#### Dataset excerpts
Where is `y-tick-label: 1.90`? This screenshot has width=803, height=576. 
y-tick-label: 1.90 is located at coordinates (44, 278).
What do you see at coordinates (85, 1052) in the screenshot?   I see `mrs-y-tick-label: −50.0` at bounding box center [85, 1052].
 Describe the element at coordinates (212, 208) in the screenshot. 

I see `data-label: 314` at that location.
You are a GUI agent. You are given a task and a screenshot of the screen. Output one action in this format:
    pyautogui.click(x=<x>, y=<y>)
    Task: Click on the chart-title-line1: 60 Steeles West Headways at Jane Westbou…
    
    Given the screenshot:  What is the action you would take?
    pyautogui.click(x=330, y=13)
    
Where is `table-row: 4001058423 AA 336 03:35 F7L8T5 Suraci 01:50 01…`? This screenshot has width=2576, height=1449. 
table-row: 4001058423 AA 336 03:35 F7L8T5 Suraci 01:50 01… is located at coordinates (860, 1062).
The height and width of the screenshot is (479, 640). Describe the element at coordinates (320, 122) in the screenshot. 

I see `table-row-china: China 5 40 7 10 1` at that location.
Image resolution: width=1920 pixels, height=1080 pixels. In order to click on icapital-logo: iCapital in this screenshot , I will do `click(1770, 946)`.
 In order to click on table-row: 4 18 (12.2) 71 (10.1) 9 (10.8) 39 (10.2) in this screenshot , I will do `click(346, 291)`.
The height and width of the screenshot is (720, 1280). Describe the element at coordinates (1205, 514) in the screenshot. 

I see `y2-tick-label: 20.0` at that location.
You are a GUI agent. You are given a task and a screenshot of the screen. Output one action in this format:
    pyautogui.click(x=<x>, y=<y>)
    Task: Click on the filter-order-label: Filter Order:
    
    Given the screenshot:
########
Put the lines of the material into a numbered list, starting at the line that contains "The height and width of the screenshot is (720, 1280)." and ending at the last line of the material. Leave out any blank lines.

1. The height and width of the screenshot is (720, 1280). Describe the element at coordinates (1205, 514) in the screenshot. 
2. I see `y2-tick-label: 20.0` at that location.
3. You are a GUI agent. You are given a task and a screenshot of the screen. Output one action in this format:
4.     pyautogui.click(x=<x>, y=<y>)
5.     Task: Click on the filter-order-label: Filter Order:
6.     Given the screenshot:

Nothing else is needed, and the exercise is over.